Only the lines below, from the one with "The width and height of the screenshot is (1372, 870)." through the one with "678x424 pixels.", are to be written out, exactly.

[Records from a dataset]
****************************************

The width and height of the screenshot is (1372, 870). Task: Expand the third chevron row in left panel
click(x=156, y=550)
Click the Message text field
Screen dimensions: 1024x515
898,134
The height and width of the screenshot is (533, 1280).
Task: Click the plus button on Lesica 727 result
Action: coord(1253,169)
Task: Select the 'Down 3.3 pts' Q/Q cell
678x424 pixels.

****************************************

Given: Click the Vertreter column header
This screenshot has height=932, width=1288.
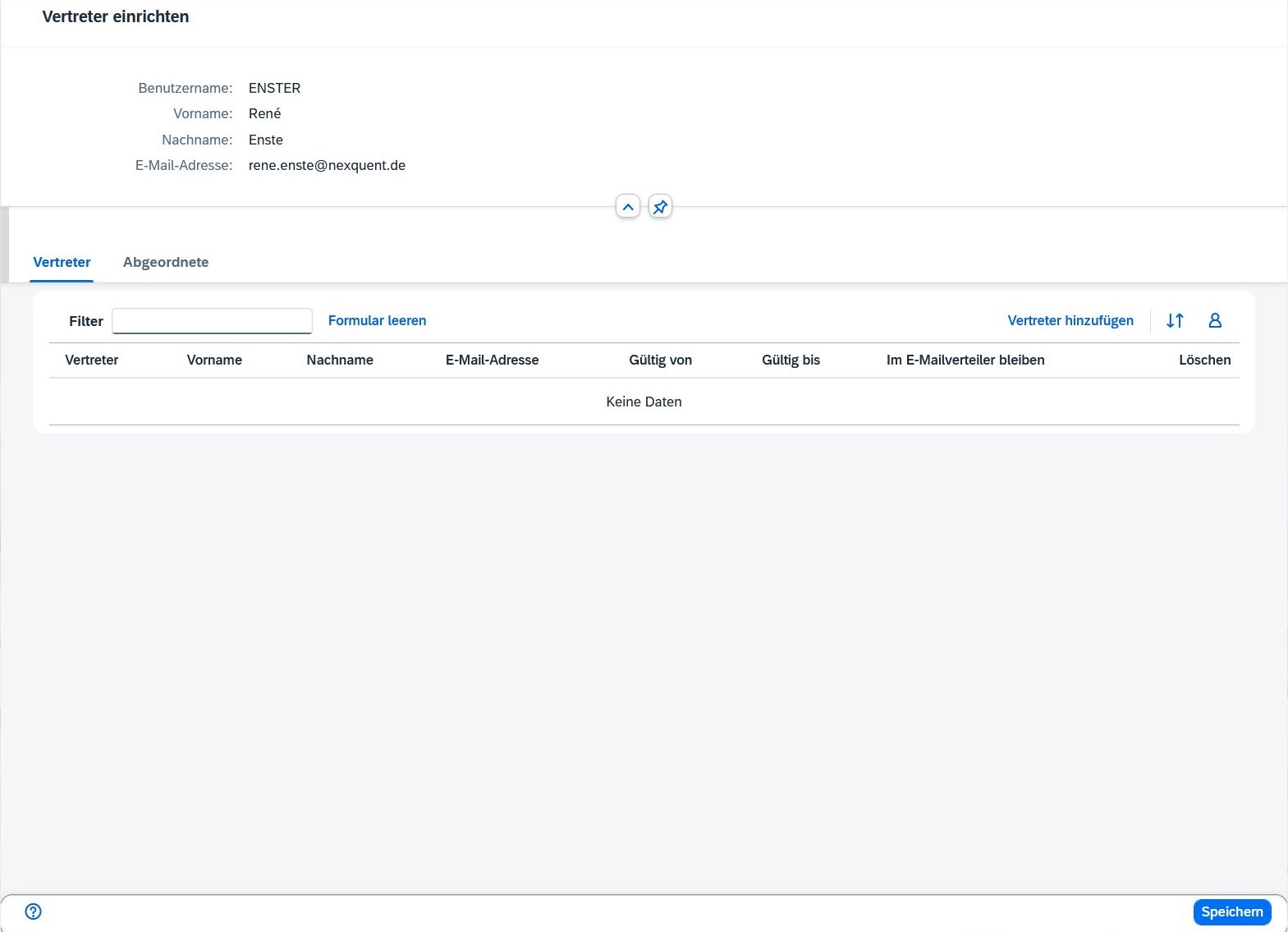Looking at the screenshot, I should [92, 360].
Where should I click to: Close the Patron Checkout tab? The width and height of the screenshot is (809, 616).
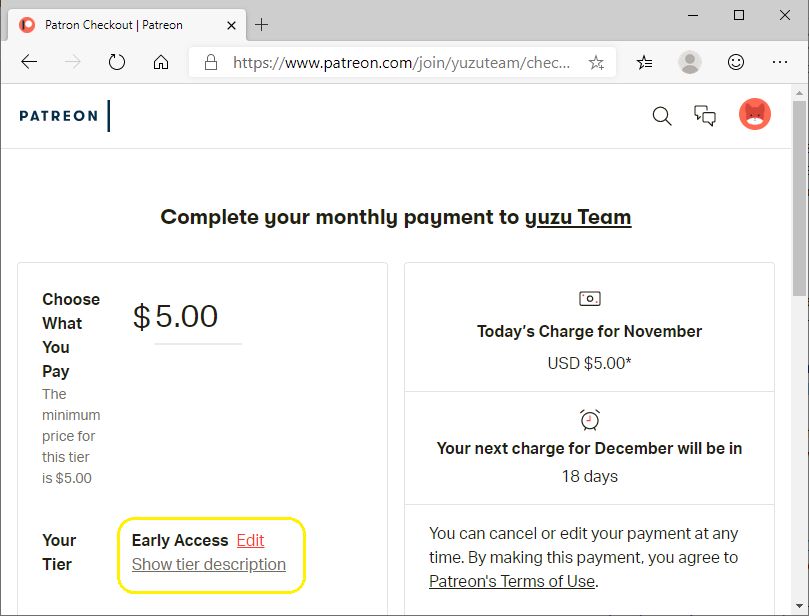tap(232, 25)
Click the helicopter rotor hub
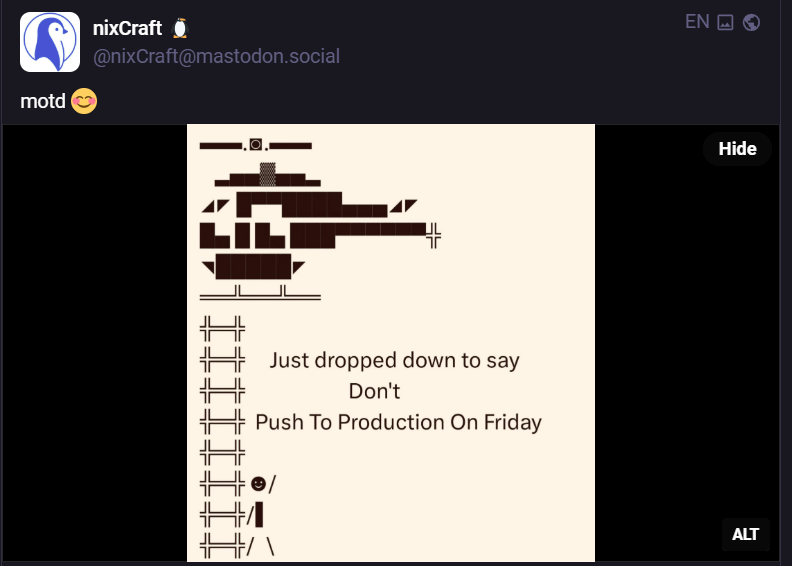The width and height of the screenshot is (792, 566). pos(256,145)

****************************************

Response to the exercise:
The width and height of the screenshot is (1372, 870). Task: Expand the third chevron row in left panel
click(x=156, y=550)
Click the Message text field
Screen dimensions: 1024x515
898,134
The height and width of the screenshot is (533, 1280).
Task: Click the plus button on Lesica 727 result
Action: coord(1253,169)
Task: Select the 'Down 3.3 pts' Q/Q cell
678x424 pixels.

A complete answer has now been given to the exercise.